Exercise material:
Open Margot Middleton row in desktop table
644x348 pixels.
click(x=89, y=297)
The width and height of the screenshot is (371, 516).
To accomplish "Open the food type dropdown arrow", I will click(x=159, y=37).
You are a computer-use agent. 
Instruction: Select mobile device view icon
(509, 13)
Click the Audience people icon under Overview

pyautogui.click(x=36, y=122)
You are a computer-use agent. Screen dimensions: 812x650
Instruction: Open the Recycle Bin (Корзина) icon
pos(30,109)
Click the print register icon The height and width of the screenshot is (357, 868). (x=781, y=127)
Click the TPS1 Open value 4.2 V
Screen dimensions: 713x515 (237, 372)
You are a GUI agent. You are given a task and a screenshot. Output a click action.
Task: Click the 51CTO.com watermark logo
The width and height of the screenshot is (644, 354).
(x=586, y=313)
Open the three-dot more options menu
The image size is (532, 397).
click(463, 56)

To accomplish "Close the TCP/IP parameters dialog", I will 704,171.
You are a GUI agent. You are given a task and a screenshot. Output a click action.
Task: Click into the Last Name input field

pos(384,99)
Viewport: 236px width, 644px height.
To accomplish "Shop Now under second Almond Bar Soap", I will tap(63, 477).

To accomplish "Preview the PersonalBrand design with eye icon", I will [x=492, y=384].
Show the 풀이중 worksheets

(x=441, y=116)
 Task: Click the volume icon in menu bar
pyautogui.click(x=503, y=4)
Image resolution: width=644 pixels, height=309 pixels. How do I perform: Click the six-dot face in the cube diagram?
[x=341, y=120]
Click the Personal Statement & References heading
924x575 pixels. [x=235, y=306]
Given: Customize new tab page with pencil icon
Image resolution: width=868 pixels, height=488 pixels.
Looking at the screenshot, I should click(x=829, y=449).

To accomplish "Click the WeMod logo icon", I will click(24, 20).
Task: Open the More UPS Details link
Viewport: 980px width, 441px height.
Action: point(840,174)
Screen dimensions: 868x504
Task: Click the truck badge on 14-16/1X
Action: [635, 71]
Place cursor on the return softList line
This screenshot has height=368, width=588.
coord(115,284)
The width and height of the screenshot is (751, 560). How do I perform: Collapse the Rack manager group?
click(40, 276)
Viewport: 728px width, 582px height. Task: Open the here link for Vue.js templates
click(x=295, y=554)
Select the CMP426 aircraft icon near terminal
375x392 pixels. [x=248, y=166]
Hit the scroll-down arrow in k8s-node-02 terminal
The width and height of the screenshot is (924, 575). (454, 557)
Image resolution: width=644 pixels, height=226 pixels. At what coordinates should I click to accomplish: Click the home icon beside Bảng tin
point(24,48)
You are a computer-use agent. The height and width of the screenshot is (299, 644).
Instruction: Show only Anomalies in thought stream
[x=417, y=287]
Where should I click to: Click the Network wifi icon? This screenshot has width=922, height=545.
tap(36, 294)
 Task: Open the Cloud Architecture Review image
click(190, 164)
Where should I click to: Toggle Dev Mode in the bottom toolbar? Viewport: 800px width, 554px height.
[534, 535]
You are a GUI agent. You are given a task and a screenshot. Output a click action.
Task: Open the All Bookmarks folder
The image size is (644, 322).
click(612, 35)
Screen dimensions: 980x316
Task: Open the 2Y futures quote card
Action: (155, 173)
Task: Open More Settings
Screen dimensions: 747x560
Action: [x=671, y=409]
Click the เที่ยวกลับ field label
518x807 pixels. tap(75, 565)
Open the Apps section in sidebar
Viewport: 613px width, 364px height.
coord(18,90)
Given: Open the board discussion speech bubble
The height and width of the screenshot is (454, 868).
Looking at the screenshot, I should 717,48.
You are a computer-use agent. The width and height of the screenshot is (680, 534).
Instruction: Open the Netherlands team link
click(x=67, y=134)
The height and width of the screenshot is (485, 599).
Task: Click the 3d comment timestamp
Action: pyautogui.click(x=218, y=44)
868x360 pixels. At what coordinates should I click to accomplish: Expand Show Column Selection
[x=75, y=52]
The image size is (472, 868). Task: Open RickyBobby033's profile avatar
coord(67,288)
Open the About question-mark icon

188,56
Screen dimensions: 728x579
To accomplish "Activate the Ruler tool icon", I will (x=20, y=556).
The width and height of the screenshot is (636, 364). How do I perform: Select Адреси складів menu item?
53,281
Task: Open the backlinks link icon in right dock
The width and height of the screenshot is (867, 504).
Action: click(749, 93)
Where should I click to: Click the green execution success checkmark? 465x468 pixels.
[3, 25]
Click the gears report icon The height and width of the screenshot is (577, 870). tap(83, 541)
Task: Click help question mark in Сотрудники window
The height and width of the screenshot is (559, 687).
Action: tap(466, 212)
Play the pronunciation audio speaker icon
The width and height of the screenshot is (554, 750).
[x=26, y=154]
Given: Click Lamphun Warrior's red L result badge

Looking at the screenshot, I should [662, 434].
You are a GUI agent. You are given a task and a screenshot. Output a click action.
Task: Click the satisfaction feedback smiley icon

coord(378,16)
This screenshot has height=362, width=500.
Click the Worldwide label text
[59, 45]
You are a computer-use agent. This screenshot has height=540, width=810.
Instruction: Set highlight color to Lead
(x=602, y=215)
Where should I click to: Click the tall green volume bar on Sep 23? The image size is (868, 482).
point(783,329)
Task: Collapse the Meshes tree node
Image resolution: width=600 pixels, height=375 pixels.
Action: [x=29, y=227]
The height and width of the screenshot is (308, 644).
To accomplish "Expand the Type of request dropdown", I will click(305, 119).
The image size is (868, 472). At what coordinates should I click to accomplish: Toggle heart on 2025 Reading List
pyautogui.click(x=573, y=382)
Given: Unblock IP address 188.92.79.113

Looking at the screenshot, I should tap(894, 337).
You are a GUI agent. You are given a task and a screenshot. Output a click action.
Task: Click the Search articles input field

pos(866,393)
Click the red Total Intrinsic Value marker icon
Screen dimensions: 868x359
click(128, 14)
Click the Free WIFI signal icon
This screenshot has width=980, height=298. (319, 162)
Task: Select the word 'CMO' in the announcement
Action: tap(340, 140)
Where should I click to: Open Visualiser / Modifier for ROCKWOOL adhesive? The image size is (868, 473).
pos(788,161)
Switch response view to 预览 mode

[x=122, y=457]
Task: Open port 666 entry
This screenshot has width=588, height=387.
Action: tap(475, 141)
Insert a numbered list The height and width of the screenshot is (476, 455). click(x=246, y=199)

Aim of the exercise: Give the number of lines in the entries that include the string "will", and nothing else.

Expected output: 7